Denormalization pays off when:
- The denormalized data rarely changes (warehouse names change yearly, not daily).
- The read pattern always needs the denormalized data (every package display shows the warehouse name).
- The document count is bounded (packages are archived after delivery, not accumulated forever).
Denormalization costs too much when:
- The denormalized data changes frequently (driver phone numbers, route assignments).
- Consistency across documents is required (inventory counts that must agree with a central ledger).
PostgreSQL JSONB: The Middle Ground
PostgreSQL’s JSONB column type stores JSON documents inside a relational table. It combines relational guarantees (transactions, constraints, indexes) with document flexibility.
-- Concept: JSONB for semi-structured data within a relational model
CREATE TABLE scanner_payloads (
payload_id BIGSERIAL PRIMARY KEY,
package_id VARCHAR(12) NOT NULL REFERENCES packages(package_id),
scanner_vendor VARCHAR(50) NOT NULL,
received_at TIMESTAMPTZ NOT NULL DEFAULT now(),
raw_payload JSONB NOT NULL
);
-- Index a specific JSON field for querying
CREATE INDEX idx_scanner_payload_weight
ON scanner_payloads ((raw_payload->>'weight_grams')::numeric)
WHERE raw_payload ? 'weight_grams';
-- Query across varying schemas
SELECT
package_id,
COALESCE(
(raw_payload->>'weight_grams')::numeric,
(raw_payload->>'weight_kg')::numeric * 1000
) AS weight_grams
FROM scanner_payloads
WHERE scanner_vendor = 'ScanCorp'
AND received_at > '2024-11-01';
The JSONB column is stored using PostgreSQL’s TOAST mechanism (Chapter 5). Large JSON payloads are compressed and stored out-of-line. Queries that filter on JSONB fields use GIN indexes, which support containment (@>) and existence (?) operators.
The Observable Consequence
The storage cost of JSONB vs a normalized relational schema:
| Storage model | Row size | 10M rows | Index overhead |
|---|---|---|---|
| Normalized (4 tables, foreign keys) | 120 bytes/row total | 1.2 GB | 400 MB (B-Tree per FK) |
| JSONB (1 table, embedded document) | 800 bytes/row | 8 GB | 1.2 GB (GIN on JSONB) |
The JSONB model uses 6.7x more storage. Each query on a JSONB field is slower than a query on a native column because the GIN index is larger and the JSON parsing adds CPU overhead. The tradeoff is development speed: adding a new field to the JSON requires no migration, no ALTER TABLE, no deployment.
The Decision Rule
Use a document store (or JSONB column) when the data arrives in document form from external systems, the schema varies by source, and you need to query individual fields occasionally but primarily store and retrieve the whole document. Scanner API payloads in the logistics platform fit this pattern.

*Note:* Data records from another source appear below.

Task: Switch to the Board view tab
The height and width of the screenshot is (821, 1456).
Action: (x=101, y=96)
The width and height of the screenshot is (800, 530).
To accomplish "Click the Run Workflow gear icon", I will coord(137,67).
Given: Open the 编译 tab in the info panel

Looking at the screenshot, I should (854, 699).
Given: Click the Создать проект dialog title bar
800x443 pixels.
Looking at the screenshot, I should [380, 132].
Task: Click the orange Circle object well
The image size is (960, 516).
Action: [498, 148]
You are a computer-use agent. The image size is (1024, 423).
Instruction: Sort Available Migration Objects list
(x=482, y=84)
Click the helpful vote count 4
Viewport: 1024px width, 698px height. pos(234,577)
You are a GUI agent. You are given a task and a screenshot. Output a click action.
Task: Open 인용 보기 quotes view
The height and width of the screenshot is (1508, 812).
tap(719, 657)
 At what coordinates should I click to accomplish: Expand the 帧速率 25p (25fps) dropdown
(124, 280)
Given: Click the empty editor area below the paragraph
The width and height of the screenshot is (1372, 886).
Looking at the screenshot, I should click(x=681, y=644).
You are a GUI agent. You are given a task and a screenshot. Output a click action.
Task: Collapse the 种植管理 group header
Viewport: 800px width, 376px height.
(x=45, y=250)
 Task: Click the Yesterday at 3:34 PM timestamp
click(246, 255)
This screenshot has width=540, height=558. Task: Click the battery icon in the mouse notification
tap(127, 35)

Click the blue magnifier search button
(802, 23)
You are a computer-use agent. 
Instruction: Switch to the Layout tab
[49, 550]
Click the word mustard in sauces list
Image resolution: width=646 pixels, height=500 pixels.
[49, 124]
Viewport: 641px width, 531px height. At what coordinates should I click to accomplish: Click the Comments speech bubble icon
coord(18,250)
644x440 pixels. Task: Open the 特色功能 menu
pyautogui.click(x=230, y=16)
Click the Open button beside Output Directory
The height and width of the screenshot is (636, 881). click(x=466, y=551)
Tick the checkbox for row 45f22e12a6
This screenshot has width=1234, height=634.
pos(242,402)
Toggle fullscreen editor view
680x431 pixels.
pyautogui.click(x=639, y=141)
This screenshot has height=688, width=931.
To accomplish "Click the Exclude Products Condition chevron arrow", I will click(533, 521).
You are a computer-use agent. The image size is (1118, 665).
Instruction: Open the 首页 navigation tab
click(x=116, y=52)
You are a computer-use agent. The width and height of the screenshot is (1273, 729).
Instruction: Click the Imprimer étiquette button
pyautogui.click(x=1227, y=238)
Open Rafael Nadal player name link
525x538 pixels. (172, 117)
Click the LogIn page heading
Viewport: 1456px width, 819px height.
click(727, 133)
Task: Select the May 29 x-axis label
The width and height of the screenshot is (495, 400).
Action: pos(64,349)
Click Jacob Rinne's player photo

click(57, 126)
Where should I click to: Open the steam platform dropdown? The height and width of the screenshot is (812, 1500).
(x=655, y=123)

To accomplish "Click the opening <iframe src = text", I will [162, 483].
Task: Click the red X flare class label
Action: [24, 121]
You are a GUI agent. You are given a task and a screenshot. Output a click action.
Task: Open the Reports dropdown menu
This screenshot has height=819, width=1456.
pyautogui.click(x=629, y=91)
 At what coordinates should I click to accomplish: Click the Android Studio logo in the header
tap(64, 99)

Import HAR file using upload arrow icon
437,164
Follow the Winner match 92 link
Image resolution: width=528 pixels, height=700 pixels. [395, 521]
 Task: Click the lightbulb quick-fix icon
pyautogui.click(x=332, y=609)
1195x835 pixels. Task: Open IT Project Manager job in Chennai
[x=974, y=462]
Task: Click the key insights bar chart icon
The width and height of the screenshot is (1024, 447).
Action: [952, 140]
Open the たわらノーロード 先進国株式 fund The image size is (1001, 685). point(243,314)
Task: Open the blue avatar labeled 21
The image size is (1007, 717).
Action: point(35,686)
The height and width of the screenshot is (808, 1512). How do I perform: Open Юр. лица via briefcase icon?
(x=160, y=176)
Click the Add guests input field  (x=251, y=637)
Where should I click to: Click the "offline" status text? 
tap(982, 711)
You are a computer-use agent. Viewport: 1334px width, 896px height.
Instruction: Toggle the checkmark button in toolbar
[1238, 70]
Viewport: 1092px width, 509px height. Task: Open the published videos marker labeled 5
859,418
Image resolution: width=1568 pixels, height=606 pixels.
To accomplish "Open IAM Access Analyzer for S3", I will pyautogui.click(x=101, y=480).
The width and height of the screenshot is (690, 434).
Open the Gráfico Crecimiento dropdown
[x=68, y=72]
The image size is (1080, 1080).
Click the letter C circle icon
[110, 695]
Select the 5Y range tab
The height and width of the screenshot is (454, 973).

Do not use a document store for your core transactional data. Packages, inventory, assignments: these have stable schemas, require referential integrity, and benefit from relational joins. The effort saved by avoiding schema migrations is spent tenfold on application-level consistency checks, missing index support, and defensive data access code.
If your document is growing unbounded (tracking history appended over months), split it. Store the current state as a document and the history as a separate collection or table. The current state document stays small. The history is append-only and can be stored in a column store for efficient aggregation.